You'd hope that San Antonio residents Wilber Adalid Rodriguez and Jose Antonio Rodriguez would find a way to get along. As the old blues song goes, they were both poor boys a long ways from home: the 24-year-old Wilber hails from El Salvador, while Jose, 28, was from Honduras.

But alas, they could not get along at all, and we say "was" in reference to Jose because on the morning of November 1, 2009, the Honduran's body was found stuffed in a culvert under a downtown San Antonio bridge. He had been stabbed dozens of times, strangled and beaten, at the hands of Wilber, and (allegedly) Johel Steven Sanchez, Wilber's uncle who has since gone on the lam.

Wilber's girlfriend Crystal Vasquez told police that the men were drinking and smoking drugs together when an argument erupted.

You'll never believe what these guys were fighting over.

Vasquez told police that Wilber and Jose Rodriguez simply could not agree on which of their two countries had "better" street gangs: El Salvador and MS-13, or Honduras's lesser-known homegrown "maras." (Looks like El Salvador "won" this round.)

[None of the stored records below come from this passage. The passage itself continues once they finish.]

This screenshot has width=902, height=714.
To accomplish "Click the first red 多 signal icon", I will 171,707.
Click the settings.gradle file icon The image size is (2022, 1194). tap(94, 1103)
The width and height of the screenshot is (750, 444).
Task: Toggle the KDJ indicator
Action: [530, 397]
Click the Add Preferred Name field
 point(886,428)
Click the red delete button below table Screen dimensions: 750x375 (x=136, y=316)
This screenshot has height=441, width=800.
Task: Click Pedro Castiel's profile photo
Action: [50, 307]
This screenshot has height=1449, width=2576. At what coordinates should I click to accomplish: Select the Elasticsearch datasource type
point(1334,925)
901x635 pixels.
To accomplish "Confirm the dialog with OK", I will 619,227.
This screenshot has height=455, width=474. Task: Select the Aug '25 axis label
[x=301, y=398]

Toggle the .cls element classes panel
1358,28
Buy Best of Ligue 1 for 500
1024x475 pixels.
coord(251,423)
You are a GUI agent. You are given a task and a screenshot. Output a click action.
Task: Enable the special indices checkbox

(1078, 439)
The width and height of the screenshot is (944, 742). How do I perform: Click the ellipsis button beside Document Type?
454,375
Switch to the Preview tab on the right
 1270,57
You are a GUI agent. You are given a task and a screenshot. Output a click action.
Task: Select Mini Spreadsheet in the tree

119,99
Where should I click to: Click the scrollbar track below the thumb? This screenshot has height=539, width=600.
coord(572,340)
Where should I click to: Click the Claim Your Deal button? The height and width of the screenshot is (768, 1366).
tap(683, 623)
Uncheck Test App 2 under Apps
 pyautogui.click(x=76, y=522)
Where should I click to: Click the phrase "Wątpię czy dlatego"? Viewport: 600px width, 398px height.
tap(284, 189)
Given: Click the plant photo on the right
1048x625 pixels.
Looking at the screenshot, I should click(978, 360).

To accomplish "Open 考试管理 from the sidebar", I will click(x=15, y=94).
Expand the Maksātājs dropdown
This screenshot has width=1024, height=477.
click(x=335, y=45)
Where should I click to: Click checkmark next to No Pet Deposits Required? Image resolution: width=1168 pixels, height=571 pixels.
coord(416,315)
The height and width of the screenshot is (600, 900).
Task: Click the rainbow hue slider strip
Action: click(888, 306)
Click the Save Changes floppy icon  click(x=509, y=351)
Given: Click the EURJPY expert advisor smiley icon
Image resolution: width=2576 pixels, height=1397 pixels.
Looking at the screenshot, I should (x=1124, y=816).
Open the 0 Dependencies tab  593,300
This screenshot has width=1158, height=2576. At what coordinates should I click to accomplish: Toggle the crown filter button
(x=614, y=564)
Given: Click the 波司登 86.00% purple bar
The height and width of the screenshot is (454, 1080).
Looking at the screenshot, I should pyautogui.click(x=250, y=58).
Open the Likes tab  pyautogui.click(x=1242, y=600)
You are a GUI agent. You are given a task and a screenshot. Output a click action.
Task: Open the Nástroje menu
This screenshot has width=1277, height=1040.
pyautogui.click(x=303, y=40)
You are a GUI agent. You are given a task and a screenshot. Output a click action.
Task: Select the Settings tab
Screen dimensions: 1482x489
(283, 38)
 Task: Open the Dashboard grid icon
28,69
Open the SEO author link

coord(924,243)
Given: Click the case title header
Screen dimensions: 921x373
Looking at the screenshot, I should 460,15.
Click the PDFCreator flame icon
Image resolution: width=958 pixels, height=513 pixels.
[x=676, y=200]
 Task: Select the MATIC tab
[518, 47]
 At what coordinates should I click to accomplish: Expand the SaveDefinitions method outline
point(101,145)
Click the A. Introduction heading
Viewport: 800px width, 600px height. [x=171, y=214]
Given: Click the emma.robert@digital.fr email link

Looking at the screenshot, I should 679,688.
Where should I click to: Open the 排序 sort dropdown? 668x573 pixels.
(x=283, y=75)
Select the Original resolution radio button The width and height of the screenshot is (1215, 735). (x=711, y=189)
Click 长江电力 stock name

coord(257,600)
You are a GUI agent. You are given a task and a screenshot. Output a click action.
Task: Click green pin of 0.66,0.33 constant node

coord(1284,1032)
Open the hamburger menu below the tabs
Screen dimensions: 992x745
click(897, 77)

The court also heard that Jose Rodriguez was forced to apologize for denigrating Salvadoran gangs. He was made to beg for his life as Wilber Rodriguez and Sanchez worked him over for a full 20 minutes. The medical examiner found over 45 stab wounds spread over Wilber's torso, neck and chest.

Jose pleaded guilty to the murder last month, and prosecutors agreed to ask the judge for a sentence of 25 years or less, which is pretty lenient for Texas, especially for such a heinous murder. The defense had asked for a max of 15 years since the defendant would be deported at the end of his sentence anyway.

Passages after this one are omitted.